▶ _EXCERPTED TEXT_
=== Begin Enclosure ===
FIG. 3 shows another alternative embodiment for providing an improved fitting between the drip chamber and external connectors 27. In this form of the invention the inlet wall portion 16 of the drip chamber housing comprises a tapered surface which defines an annular opening together with the outer surface of the inlet tube 17 recessed within the opening. In this manner, the inlet tube is protected against undue bending and/or breakage which may occur as a result of rough handling. In addition thereto, the annular opening provides a press fit between the flexible connector 27 and inlet tube 17.

The outlet wall portion 19 of housing 12 (see FIG. 1) may be tapered in a fashion similar to that shown in FIG. 4 so as to provide a recessed arrangement for protecting and coupling the outlet tube 21 to an internal connector.

The use of a typical drip chamber 11 of the present invention as part of an infusion set is illustrated in FIGS. 6a, 6b and 6c. In these drawings there is schematically illustrated an infusion set comprising a bag, bottle or other container 28 for the blood, saline solution or other infusion liquid, a catheter or needle 29, and flexible connectors 27 coupling the liquid container, the drip chamber, and the administering needle or catheter. Preferably, the infusion set additionally includes a valve 31 for regulating the flow of the liquid infused consistent with the desired drip rate determined by periodic inspection of the feed of droplets through the drip chamber. Any conventional stopcock may be used as such valve means; preferably, however, infusion sets incorporating the novel drip chamber hereof additionally include stopcocks of the type described in my application Ser. No. 714,644 filed Mar. 20, 1968, entitled "Stop Cock", now abandoned and the continuation-in-part thereof, Ser. No. 48,807 filed June 8, 1970, now Pat. No. 3,678,960 granted on July 25, 1972.

The drip chamber hereof may be advantageously employed in the novel infusion set described in my copending application Ser. No. 132,516 filed Apr. 8, 1971 entitled "Non-Gravitational Infusion Set". The rugged construction of the drip chamber of this invention and the fact that such prevents air leakage through the administering needle or cannula irrespective of the orientation thereof makes it particularly useful in the infusion set described in the said application, which set is particularly useful for battlefield or like application in which it may be subjected to adverse conditions.
=== End Enclosure ===
▶ _DATASET CONTENT_
=== Begin Enclosure ===
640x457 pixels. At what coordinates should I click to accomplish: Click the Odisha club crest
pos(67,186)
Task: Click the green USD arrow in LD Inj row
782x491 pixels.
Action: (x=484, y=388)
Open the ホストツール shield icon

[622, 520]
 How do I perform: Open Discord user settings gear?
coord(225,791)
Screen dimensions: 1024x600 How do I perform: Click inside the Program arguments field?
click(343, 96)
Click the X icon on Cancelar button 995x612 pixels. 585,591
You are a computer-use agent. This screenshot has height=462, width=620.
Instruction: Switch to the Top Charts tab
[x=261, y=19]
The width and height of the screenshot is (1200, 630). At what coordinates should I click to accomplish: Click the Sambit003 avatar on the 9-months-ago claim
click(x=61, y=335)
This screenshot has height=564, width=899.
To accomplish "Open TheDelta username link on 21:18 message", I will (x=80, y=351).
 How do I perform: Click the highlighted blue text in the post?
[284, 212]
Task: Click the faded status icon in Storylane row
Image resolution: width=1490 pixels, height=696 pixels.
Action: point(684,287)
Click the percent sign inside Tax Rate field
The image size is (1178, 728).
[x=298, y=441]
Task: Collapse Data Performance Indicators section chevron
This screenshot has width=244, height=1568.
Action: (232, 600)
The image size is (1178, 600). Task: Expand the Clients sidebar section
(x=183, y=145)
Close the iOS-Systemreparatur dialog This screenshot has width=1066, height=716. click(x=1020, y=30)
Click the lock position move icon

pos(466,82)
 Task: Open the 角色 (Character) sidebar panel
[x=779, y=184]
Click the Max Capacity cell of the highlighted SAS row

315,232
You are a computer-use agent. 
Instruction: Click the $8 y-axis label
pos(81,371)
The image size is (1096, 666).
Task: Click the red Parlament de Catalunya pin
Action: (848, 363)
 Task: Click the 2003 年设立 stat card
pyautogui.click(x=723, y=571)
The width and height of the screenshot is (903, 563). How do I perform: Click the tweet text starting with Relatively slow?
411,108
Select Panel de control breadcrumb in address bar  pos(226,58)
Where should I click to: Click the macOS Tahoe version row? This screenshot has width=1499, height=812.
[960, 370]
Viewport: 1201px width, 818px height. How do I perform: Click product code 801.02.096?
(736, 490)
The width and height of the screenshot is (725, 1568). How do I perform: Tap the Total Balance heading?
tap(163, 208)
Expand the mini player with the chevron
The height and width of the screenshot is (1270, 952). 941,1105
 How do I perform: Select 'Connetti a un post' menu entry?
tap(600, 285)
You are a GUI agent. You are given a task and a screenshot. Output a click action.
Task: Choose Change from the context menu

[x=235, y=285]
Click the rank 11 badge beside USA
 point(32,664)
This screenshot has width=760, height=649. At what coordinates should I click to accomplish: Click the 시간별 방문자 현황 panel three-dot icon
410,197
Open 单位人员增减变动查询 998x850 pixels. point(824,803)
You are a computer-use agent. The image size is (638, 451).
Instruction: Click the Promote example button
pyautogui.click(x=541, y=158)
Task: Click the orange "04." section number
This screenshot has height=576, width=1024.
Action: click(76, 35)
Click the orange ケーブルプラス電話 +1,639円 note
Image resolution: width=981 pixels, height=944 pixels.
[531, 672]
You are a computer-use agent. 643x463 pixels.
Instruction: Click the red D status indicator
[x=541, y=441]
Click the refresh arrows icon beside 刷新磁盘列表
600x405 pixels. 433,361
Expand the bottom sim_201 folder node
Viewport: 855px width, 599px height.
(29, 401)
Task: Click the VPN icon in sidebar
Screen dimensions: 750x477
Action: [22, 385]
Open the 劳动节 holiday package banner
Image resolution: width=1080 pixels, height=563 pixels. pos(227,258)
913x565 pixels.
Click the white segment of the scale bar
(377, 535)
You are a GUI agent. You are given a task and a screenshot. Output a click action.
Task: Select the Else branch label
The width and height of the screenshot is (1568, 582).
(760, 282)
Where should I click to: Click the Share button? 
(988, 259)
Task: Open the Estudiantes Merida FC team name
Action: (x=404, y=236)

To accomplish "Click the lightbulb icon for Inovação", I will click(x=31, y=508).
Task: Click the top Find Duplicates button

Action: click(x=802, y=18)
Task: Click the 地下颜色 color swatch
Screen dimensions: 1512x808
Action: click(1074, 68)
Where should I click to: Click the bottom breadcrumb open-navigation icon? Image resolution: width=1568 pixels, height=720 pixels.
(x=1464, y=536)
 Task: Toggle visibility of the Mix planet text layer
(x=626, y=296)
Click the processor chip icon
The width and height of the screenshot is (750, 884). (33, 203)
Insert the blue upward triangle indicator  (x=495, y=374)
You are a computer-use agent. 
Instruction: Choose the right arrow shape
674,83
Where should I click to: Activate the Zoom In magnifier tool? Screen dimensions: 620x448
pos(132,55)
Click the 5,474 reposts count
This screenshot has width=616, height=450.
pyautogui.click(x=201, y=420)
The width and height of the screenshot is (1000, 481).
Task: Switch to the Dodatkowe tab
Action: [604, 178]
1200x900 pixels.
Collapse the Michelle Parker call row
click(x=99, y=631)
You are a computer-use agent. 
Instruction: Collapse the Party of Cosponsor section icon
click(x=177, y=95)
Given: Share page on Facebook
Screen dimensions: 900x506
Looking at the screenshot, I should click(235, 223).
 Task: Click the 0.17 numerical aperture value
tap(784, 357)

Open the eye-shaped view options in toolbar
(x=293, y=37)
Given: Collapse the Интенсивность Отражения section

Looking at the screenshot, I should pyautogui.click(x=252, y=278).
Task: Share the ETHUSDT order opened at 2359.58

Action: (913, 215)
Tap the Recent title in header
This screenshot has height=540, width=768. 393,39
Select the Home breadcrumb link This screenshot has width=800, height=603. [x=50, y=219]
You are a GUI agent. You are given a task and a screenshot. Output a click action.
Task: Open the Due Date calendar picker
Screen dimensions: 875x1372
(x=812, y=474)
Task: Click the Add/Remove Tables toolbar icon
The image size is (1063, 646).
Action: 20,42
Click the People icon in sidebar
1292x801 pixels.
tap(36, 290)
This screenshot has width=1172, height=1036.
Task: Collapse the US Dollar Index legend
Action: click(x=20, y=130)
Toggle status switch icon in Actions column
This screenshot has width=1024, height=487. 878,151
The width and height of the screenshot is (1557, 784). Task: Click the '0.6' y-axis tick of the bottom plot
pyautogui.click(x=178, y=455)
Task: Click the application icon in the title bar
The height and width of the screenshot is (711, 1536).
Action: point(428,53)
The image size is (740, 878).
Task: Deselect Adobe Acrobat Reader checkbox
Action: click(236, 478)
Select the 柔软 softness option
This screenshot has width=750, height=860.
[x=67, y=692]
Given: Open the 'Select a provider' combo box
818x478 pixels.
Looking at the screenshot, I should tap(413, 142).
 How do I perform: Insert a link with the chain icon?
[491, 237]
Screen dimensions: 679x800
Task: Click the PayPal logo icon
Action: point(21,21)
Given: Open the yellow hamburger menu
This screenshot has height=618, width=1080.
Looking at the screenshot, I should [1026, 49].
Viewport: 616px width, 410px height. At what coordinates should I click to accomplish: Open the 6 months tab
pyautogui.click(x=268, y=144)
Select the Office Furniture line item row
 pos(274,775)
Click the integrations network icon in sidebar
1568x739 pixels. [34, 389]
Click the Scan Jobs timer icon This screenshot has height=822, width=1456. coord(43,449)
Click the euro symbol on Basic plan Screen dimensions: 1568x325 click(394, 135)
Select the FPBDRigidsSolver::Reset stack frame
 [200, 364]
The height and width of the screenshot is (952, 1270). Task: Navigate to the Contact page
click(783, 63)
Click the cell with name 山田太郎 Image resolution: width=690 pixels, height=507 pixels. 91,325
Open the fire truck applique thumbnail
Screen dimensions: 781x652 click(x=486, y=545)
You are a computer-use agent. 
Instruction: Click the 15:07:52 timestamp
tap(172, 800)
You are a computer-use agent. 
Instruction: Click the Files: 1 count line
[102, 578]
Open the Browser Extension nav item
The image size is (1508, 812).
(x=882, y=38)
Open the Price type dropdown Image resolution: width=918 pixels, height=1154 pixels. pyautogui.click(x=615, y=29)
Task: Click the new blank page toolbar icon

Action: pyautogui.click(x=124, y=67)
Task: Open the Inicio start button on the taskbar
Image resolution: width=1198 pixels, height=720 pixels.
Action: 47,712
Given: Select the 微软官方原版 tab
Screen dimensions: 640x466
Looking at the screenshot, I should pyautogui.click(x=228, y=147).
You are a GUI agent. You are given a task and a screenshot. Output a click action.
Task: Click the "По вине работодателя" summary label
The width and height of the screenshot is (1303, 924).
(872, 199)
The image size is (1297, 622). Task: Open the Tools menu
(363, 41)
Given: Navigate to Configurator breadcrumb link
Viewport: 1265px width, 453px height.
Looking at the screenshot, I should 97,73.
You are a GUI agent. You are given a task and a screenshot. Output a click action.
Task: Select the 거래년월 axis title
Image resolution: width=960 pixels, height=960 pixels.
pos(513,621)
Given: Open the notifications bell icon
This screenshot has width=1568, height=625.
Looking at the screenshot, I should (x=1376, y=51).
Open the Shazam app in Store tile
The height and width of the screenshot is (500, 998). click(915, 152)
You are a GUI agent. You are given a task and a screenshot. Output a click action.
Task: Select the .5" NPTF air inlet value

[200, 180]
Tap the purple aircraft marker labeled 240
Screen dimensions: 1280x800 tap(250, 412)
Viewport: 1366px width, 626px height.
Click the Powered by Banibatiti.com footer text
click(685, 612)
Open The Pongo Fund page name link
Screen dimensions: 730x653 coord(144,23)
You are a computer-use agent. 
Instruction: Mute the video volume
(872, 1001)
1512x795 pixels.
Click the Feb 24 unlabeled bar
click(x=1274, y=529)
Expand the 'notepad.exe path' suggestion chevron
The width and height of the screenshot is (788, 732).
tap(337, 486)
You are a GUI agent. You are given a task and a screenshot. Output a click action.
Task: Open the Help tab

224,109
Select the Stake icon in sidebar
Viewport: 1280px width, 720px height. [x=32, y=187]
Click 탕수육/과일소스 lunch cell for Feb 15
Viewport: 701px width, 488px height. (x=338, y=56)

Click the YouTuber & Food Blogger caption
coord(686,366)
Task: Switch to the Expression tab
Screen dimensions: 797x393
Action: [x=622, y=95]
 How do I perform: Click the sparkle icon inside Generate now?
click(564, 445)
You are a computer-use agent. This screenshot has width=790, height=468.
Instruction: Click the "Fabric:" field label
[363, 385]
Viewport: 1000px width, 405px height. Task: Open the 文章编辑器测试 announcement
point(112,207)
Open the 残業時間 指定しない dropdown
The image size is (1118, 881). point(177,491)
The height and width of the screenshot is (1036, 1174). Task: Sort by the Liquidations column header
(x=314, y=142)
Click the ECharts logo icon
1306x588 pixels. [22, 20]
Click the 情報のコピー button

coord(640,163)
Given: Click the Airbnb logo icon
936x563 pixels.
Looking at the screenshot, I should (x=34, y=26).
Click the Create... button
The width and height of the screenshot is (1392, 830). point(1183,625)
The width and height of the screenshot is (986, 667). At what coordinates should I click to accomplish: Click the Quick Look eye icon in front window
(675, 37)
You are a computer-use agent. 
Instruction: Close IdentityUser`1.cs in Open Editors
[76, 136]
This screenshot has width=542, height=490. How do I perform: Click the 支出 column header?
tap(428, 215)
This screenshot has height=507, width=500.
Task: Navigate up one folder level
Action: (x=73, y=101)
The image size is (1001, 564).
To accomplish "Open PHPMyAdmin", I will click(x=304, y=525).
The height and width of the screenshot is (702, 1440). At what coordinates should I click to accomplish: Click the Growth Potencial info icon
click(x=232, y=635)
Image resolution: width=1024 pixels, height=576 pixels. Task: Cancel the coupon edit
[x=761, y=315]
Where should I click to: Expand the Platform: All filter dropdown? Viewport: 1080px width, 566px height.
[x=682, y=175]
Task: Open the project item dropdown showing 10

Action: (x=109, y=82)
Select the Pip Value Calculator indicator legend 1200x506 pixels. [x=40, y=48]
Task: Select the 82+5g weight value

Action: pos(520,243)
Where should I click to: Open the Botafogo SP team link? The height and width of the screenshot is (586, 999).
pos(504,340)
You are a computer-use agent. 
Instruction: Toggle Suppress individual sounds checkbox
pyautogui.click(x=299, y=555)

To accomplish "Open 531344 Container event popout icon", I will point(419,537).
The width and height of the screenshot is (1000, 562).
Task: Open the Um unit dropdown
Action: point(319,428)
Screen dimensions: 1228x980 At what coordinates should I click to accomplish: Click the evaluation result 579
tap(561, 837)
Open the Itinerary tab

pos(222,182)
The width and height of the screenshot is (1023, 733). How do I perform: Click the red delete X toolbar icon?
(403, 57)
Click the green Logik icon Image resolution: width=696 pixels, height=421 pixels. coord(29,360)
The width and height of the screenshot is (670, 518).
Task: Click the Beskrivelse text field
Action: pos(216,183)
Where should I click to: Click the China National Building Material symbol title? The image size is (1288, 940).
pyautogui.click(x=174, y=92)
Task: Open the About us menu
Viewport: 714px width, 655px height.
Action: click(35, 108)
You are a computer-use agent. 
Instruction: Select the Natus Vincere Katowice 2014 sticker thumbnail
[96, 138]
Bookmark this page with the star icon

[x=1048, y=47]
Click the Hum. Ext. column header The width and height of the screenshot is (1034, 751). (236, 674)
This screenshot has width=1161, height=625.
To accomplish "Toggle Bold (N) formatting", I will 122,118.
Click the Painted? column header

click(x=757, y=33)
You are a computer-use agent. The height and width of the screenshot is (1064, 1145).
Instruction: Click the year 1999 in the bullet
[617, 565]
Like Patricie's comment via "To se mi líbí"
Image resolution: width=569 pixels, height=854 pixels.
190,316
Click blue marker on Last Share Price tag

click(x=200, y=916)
=== End Enclosure ===
▶ _WHAT NEEDS TO BE DONE_
From the drip chamber excerpt, return the passage between "The drip chamber hereof" and "to adverse conditions.", inclusive, word for word.

▶ _TASK SOLUTION_
The drip chamber hereof may be advantageously employed in the novel infusion set described in my copending application Ser. No. 132,516 filed Apr. 8, 1971 entitled "Non-Gravitational Infusion Set". The rugged construction of the drip chamber of this invention and the fact that such prevents air leakage through the administering needle or cannula irrespective of the orientation thereof makes it particularly useful in the infusion set described in the said application, which set is particularly useful for battlefield or like application in which it may be subjected to adverse conditions.